# E/M How to train your doctor



## amartinez1 (Oct 18, 2010)

Does anyone have an easy quick way how to train a physician to determine the level of visit. I have just received my certification and my physician thinks just because I am certified now that I should choose which level of visit to use and he will stand there and dictate to me verbally his assessment and the diagnosis. I have told him time and time that there are other factors involved when choosing an E/M. He thinks because he has two or more diagnosis he can bill for a higher level. I really need some help since I havent quit got down the E/M section it is confusing to me.

Can anyone please help!!


----------



## jdibble (Oct 19, 2010)

There is never an easy way to educate a doctor! LOL

I have the job of trying to educate 20+ hospitalists on E/M coding plus 8 doctors who work in our Urgent Cares.  I have found that the web site www.emuniversity.com is very helpful. They have a free webinar on the basics of E/M coding that I usually ask my doctors to view. Whether they have or not is another question, however I know one doc did view it (this one is very eager to learn all that he can) and he thought it was extremely educational and helpful.
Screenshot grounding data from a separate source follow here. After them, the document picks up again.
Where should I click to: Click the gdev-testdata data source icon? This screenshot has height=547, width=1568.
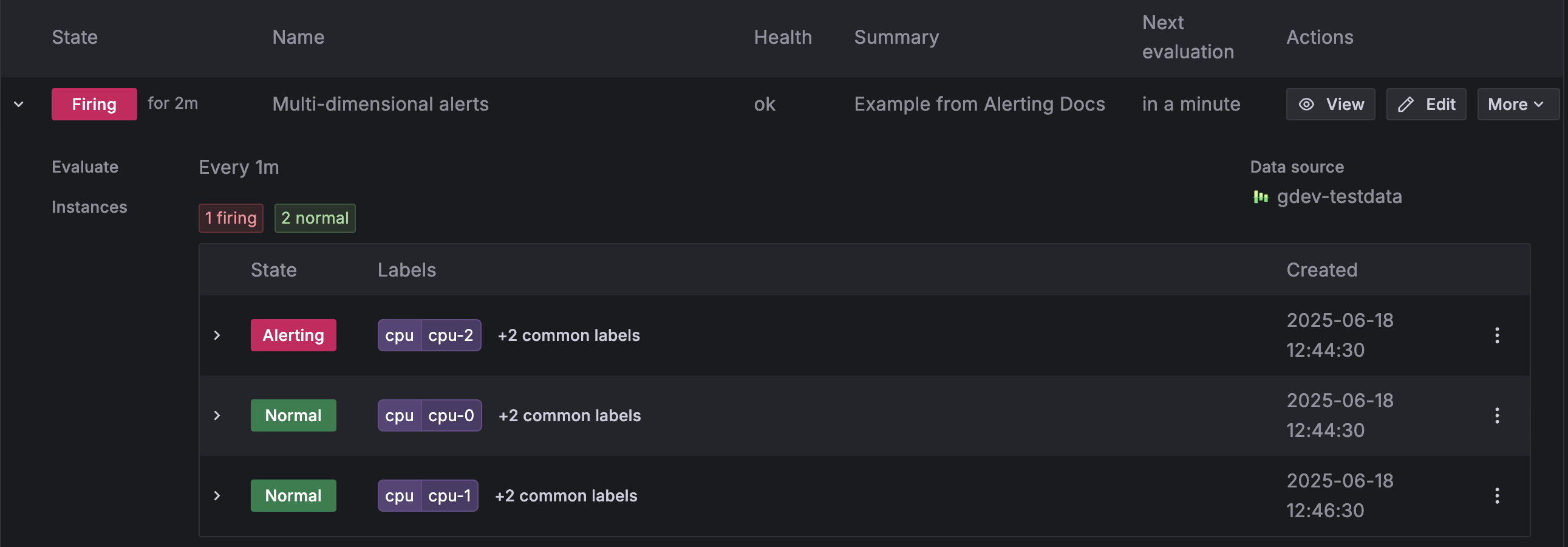pos(1260,196)
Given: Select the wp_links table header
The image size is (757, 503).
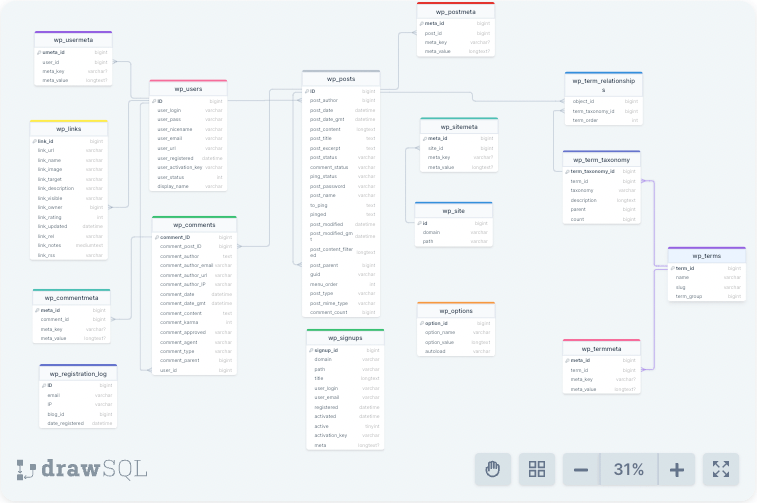Looking at the screenshot, I should click(x=68, y=129).
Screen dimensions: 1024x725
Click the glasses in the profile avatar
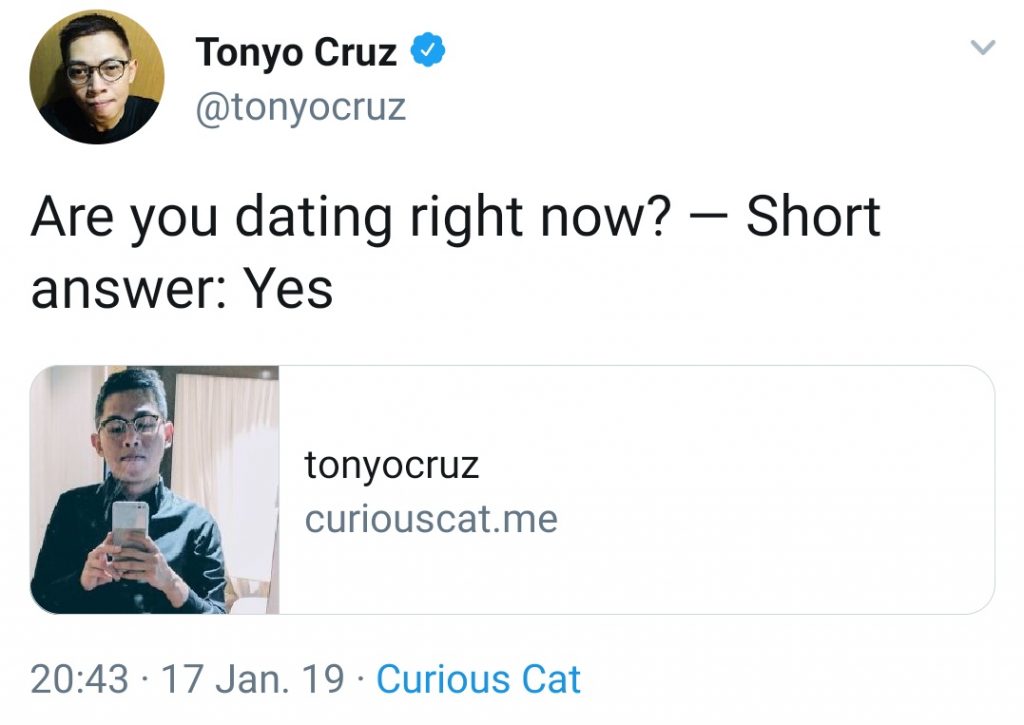[97, 70]
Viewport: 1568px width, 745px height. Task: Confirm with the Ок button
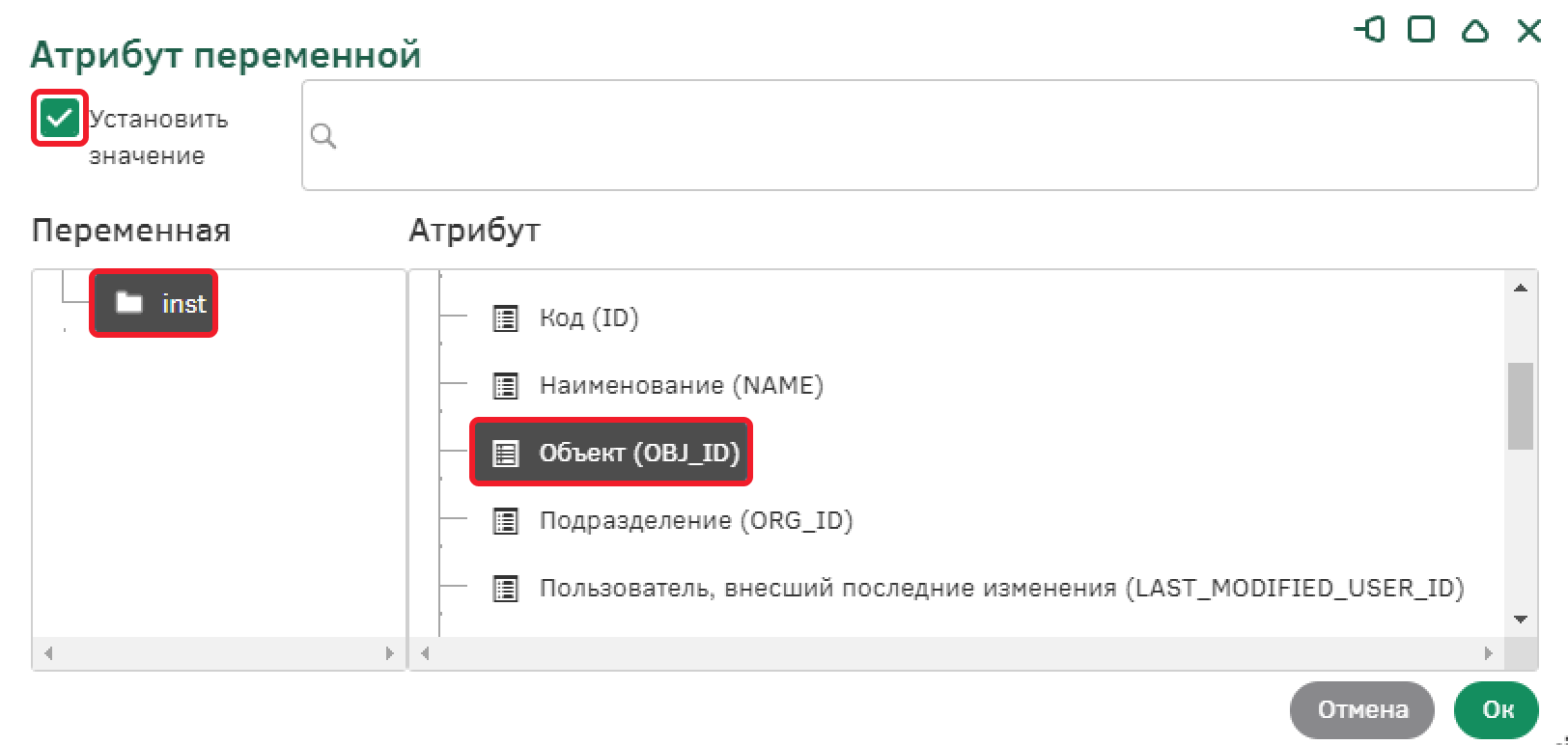coord(1497,709)
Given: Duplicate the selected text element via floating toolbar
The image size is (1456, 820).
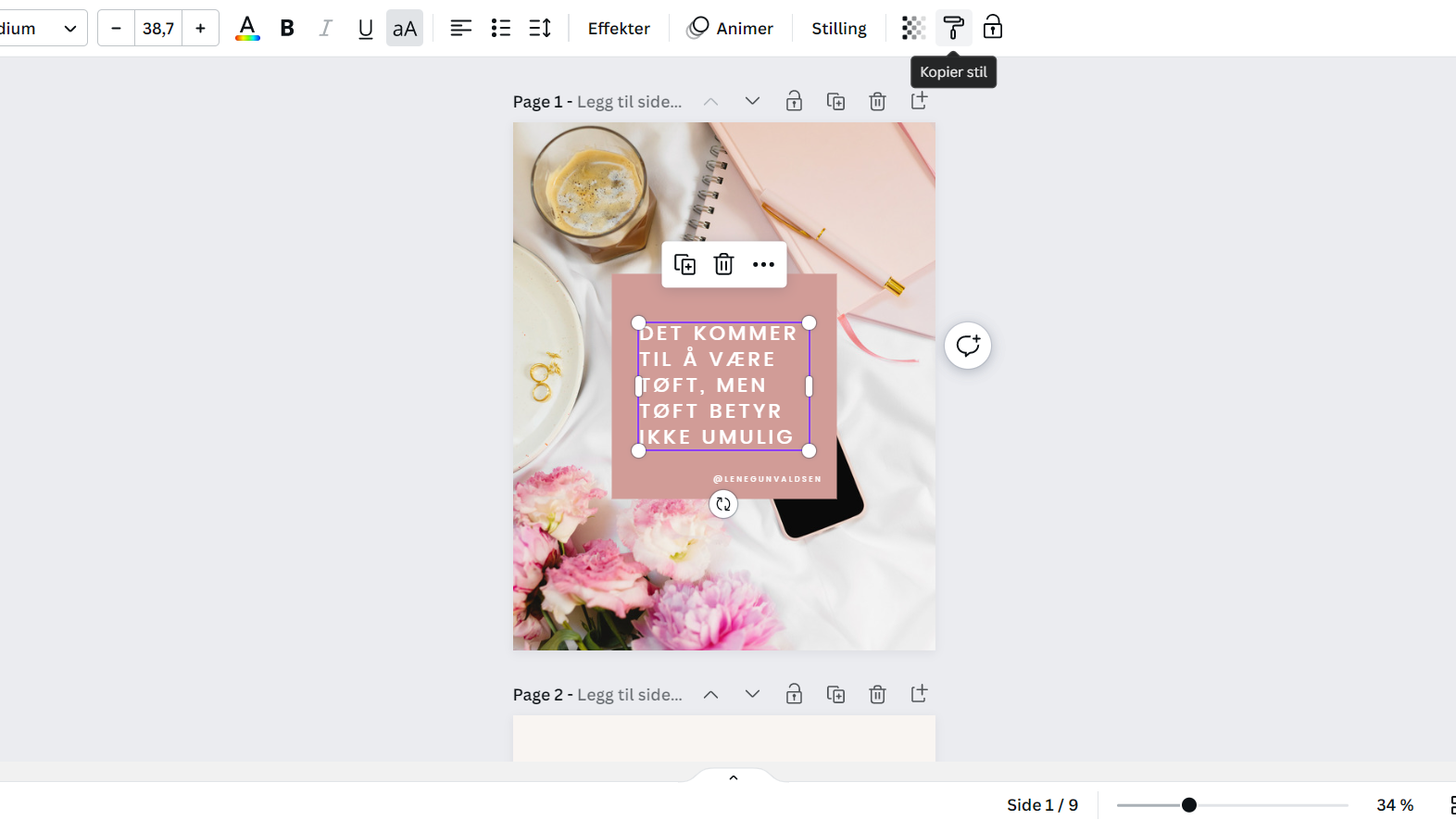Looking at the screenshot, I should click(684, 265).
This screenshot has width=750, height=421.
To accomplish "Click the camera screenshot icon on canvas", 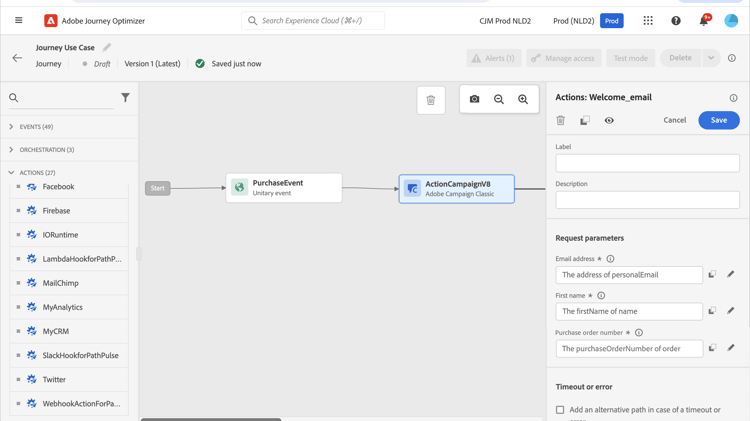I will (475, 99).
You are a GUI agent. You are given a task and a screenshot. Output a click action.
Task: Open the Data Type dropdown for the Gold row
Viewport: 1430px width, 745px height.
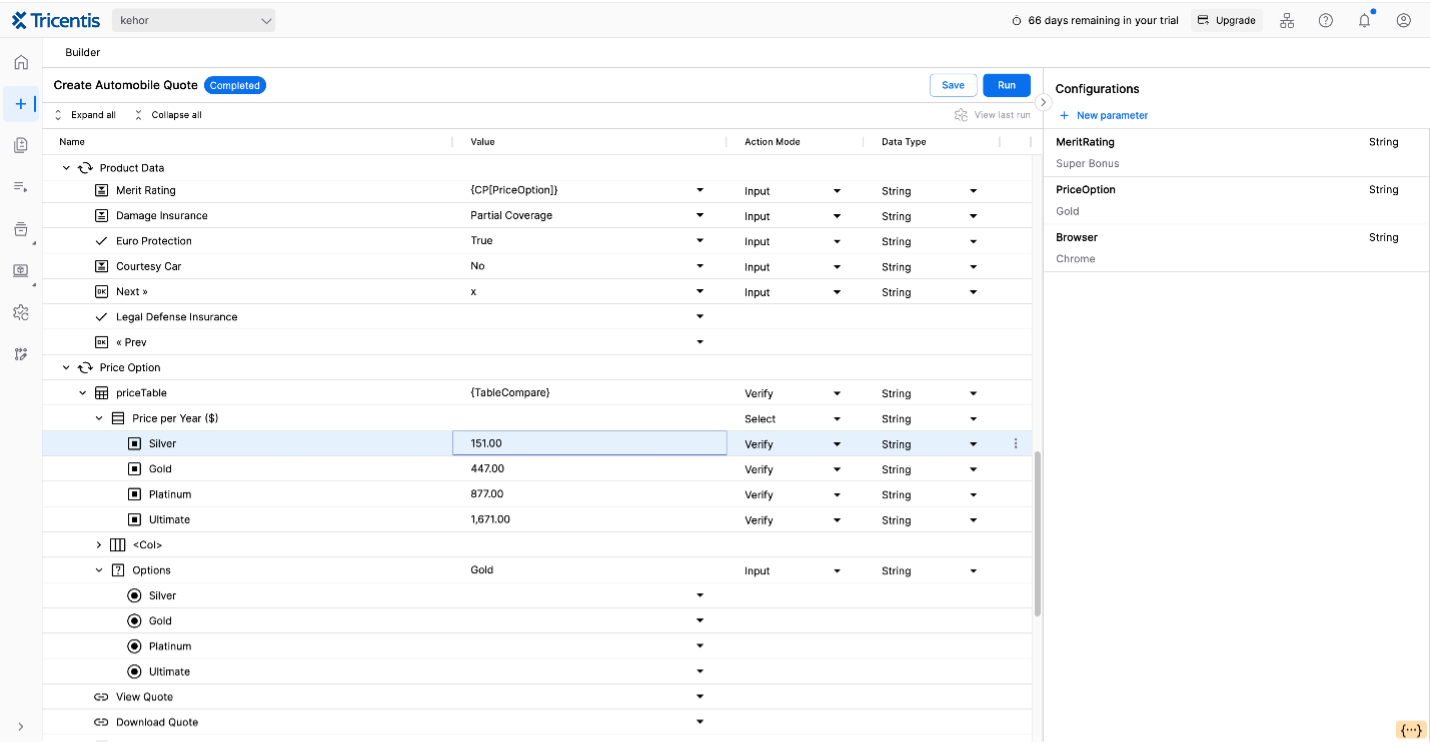point(972,469)
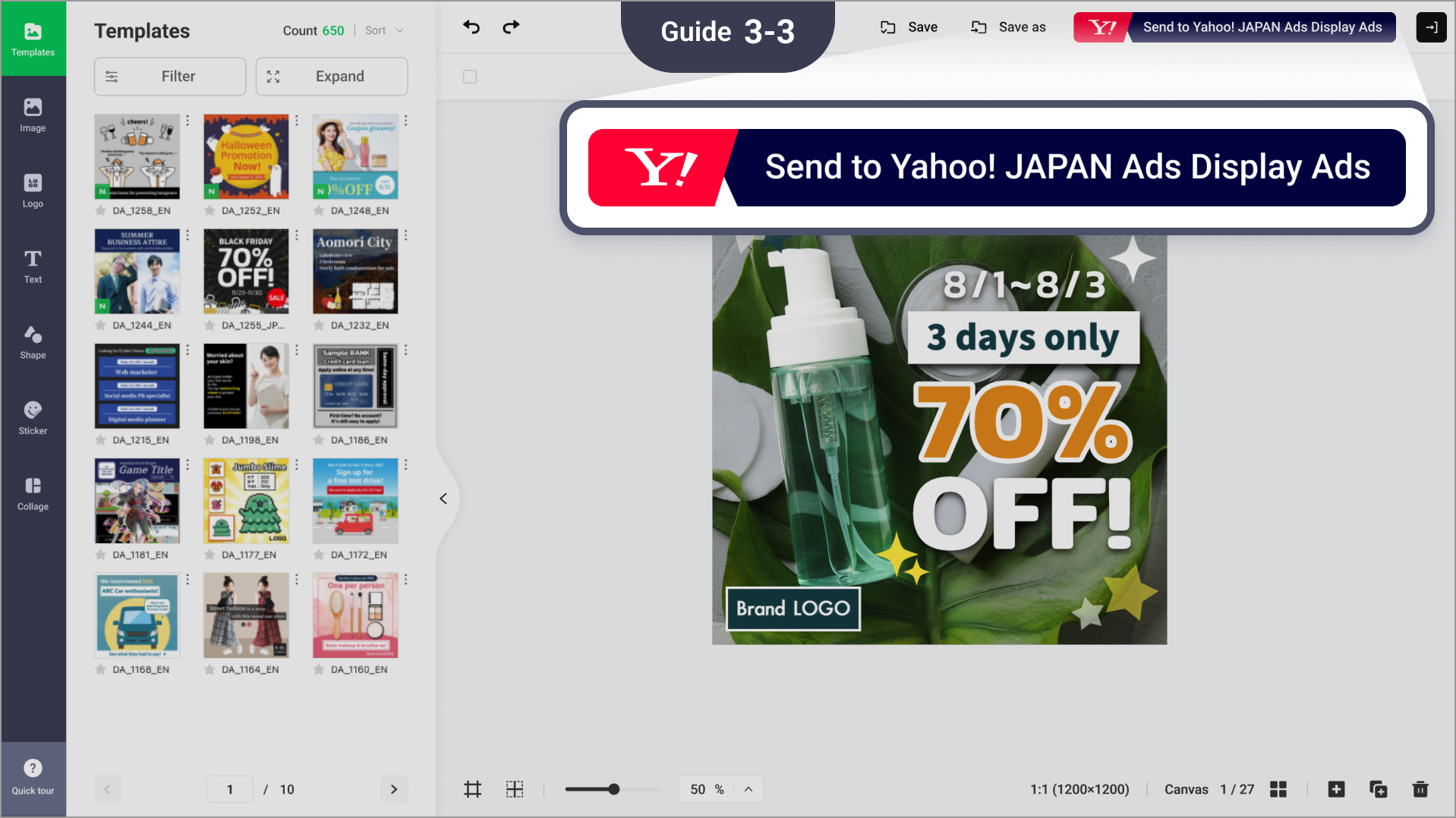
Task: Switch to the Image tab
Action: (33, 115)
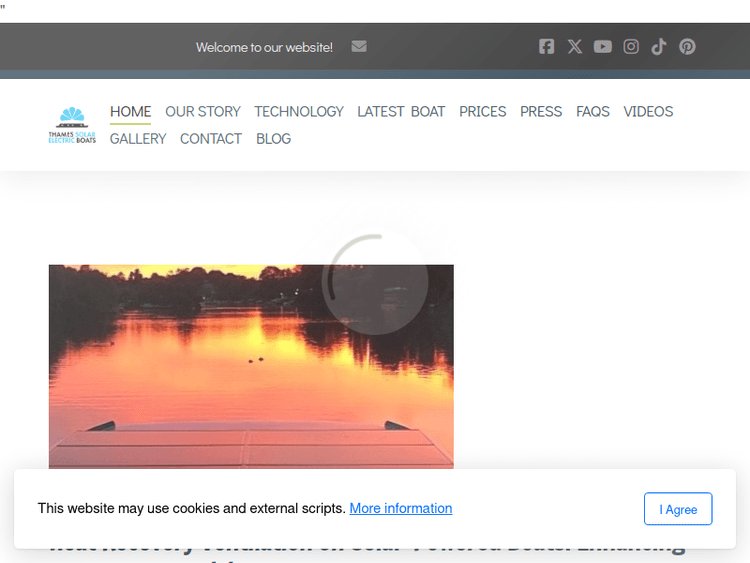Open the Facebook social icon
The image size is (750, 563).
(x=546, y=47)

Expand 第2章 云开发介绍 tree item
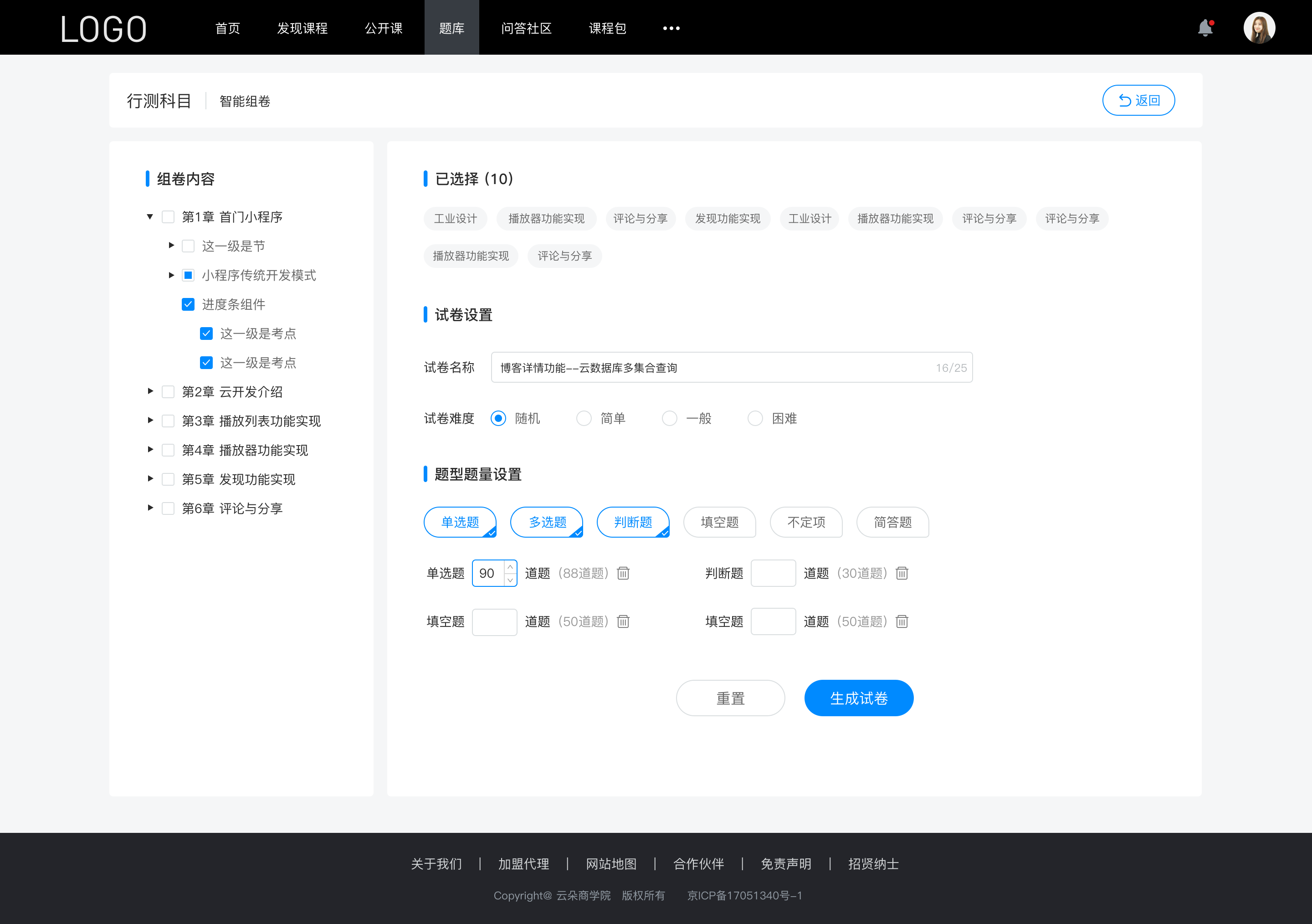(x=148, y=392)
He told me I should recommend to the powers above to require all of the doctors to go through this webinar - so I would recommend you try this.  The only issue I have with this is that the Dr. who does this site and webinar usually likes to use the 97 guidelines most of the time, so you would have to explain to your doctor the 95 guidelines if that is what you use.  (I use the 95 guidelines most of the time).

Good luck!


----------